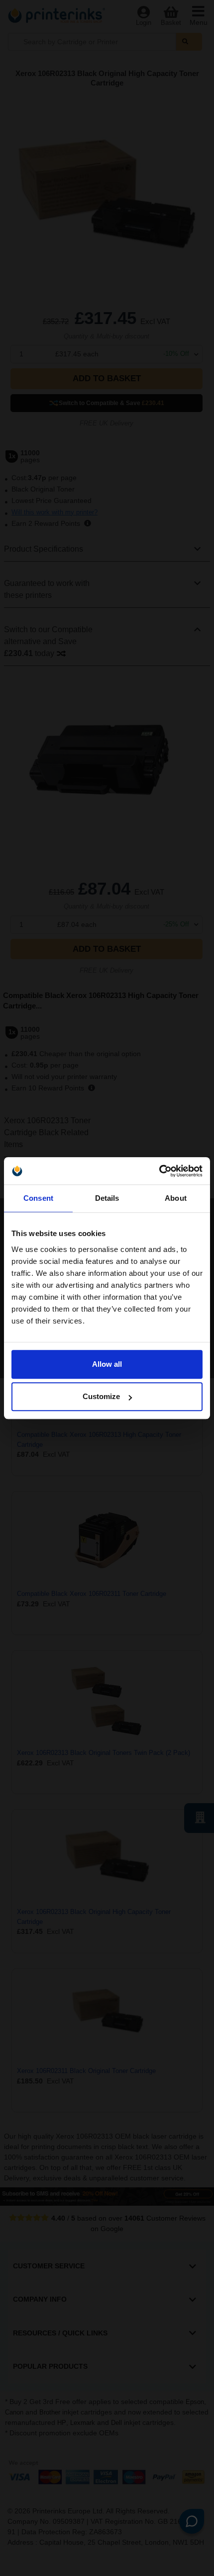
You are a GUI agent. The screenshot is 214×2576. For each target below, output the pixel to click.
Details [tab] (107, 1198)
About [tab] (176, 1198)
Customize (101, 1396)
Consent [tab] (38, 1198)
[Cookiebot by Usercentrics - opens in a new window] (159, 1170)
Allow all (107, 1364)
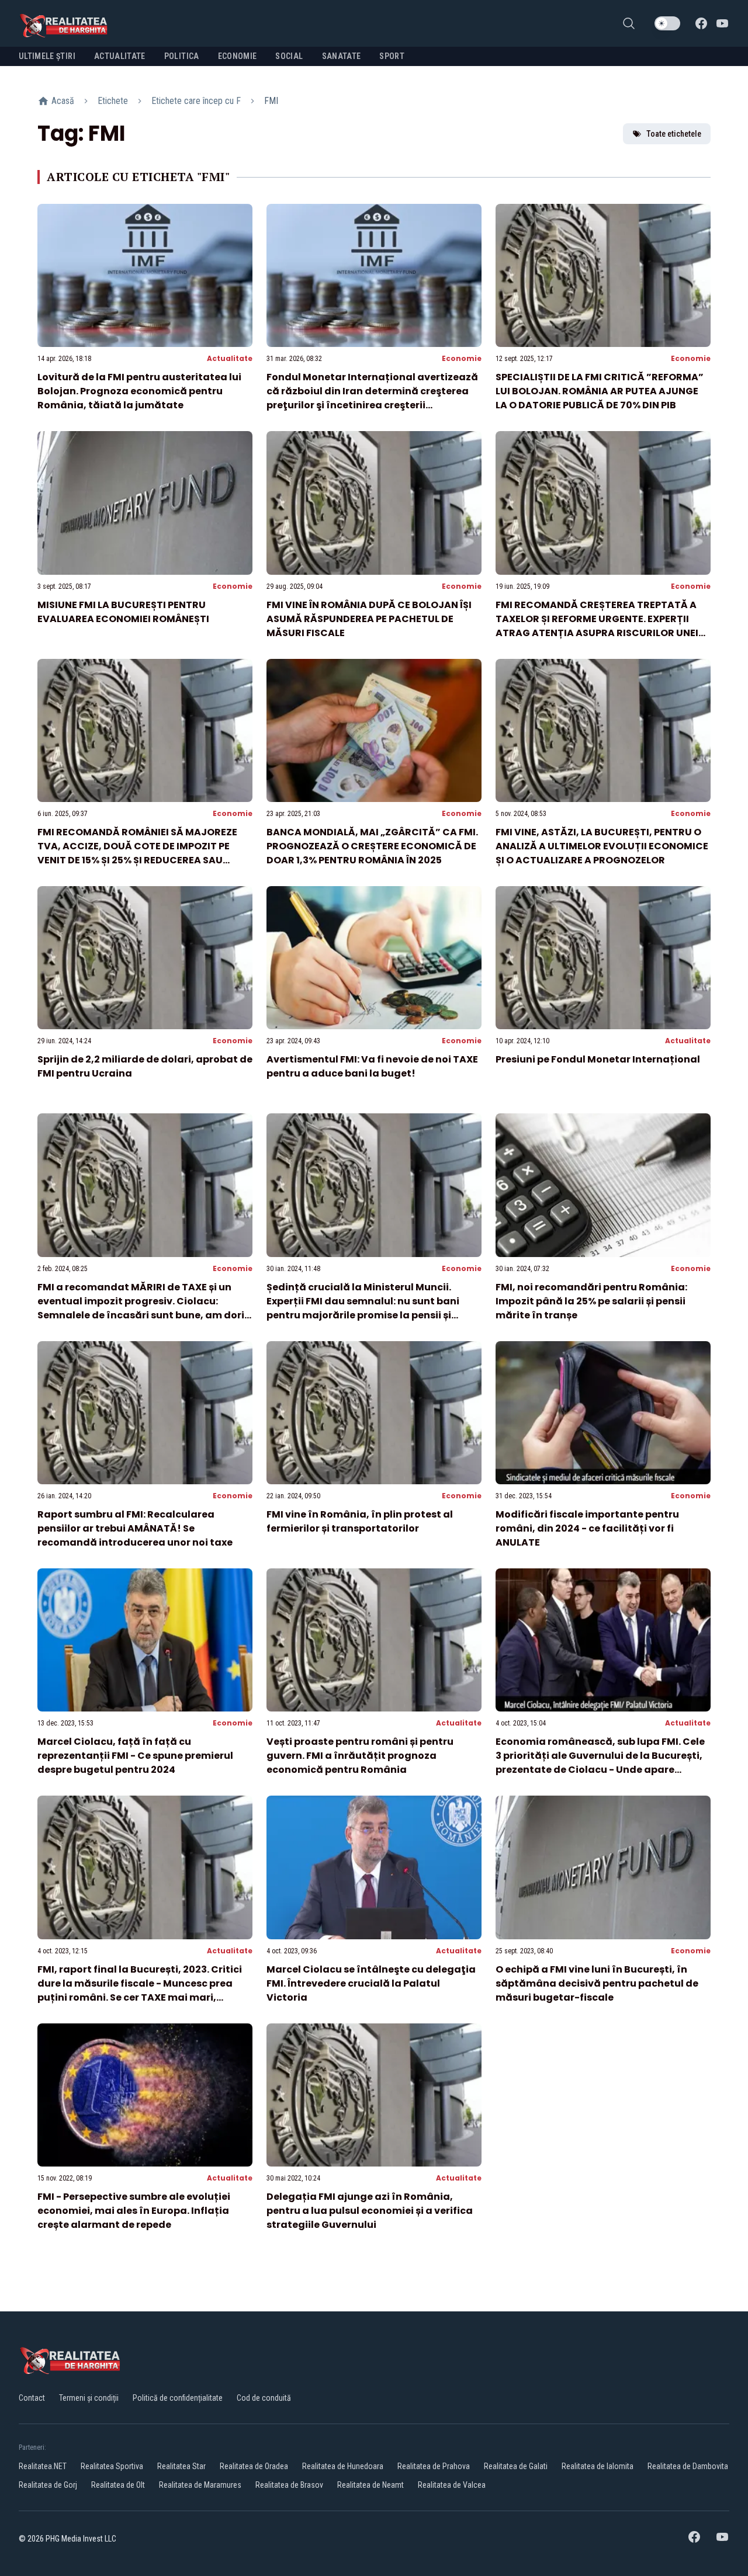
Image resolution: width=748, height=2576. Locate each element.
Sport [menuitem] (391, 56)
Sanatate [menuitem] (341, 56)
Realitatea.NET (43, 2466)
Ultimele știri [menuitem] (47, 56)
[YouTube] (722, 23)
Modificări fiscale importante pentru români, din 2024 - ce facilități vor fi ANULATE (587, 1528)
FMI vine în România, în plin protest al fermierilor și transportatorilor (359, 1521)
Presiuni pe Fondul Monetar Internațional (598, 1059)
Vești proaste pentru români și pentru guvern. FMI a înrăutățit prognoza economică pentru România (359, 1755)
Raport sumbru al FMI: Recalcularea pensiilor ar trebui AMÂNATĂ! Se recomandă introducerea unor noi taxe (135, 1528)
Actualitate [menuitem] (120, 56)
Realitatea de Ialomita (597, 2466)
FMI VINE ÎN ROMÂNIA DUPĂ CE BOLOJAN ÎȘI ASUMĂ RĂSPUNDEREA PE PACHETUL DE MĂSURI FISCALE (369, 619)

--

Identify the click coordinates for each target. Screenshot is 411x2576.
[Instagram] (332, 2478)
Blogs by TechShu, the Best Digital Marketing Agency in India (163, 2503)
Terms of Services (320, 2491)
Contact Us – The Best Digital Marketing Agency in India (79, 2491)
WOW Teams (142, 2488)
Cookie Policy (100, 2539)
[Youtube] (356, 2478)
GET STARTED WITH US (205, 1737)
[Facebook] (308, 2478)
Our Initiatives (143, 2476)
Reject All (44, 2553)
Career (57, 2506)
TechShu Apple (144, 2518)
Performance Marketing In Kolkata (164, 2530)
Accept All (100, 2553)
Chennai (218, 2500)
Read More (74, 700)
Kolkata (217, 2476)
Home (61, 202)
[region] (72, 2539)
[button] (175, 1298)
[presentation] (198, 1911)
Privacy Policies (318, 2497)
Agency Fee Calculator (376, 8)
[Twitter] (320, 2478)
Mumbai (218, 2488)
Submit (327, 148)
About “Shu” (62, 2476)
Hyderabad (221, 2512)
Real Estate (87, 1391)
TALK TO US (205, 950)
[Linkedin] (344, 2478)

Work request – Set down, from the entries above, exactly the lines from the one with "Realitatea.NET (43, 2466)" up to and including the one with "FMI VINE ÎN ROMÂNIA DUPĂ", and no other lines.

Completed task –
Realitatea.NET (43, 2466)
Ultimele știri [menuitem] (47, 56)
[YouTube] (722, 23)
Modificări fiscale importante pentru români, din 2024 - ce facilități vor fi ANULATE (587, 1528)
FMI vine în România, în plin protest al fermierilor și transportatorilor (359, 1521)
Presiuni pe Fondul Monetar Internațional (598, 1059)
Vești proaste pentru români și pentru guvern. FMI a înrăutățit prognoza economică pentru România (359, 1755)
Raport sumbru al FMI: Recalcularea pensiilor ar trebui AMÂNATĂ! Se recomandă introducerea unor noi taxe (135, 1528)
Actualitate [menuitem] (120, 56)
Realitatea de Ialomita (597, 2466)
FMI VINE ÎN ROMÂNIA DUPĂ CE BOLOJAN ÎȘI ASUMĂ RĂSPUNDEREA PE PACHETUL DE MĂSURI FISCALE (369, 619)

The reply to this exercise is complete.